╭─ INFORMATION SUPPLIED
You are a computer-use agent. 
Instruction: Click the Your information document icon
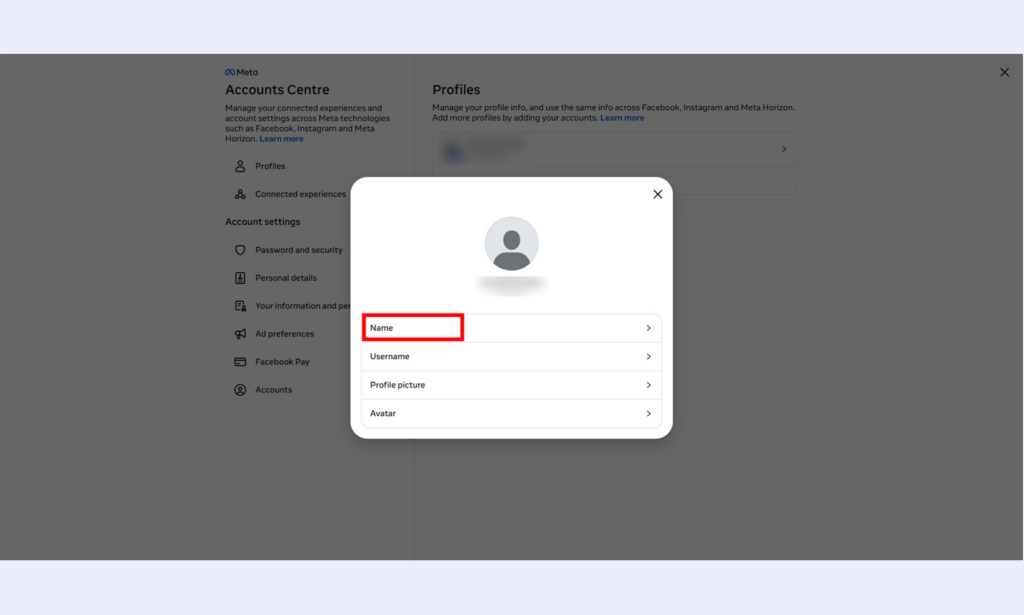click(x=240, y=306)
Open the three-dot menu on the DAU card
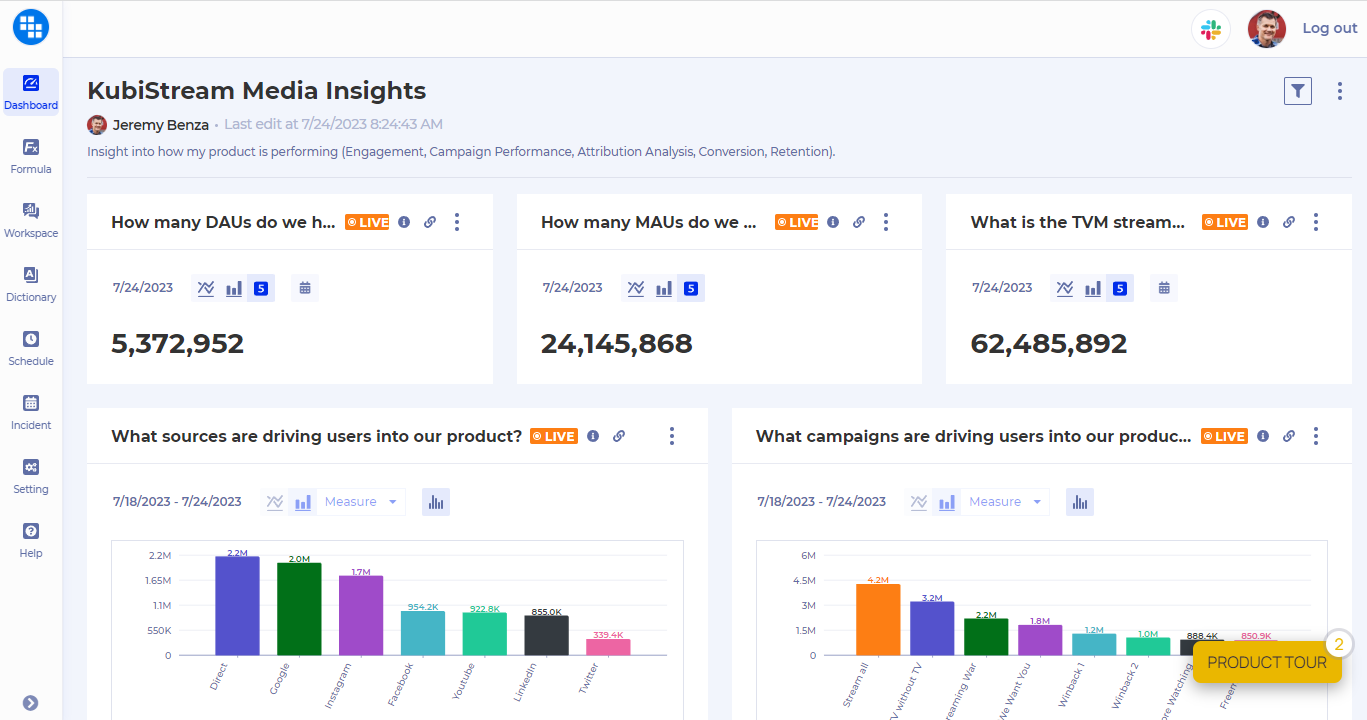 click(457, 222)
╰─
[WHAT YOU WILL DO]
Rewrite all of the records above with "three-dot menu" replaced by "overflow menu" and nothing else changed. Please leave the pictures out of your answer.

[WRITTEN SOLUTION]
You are a computer-use agent. 
Instruction: Click the Your information document icon
click(x=240, y=306)
Open the overflow menu on the DAU card
 click(457, 222)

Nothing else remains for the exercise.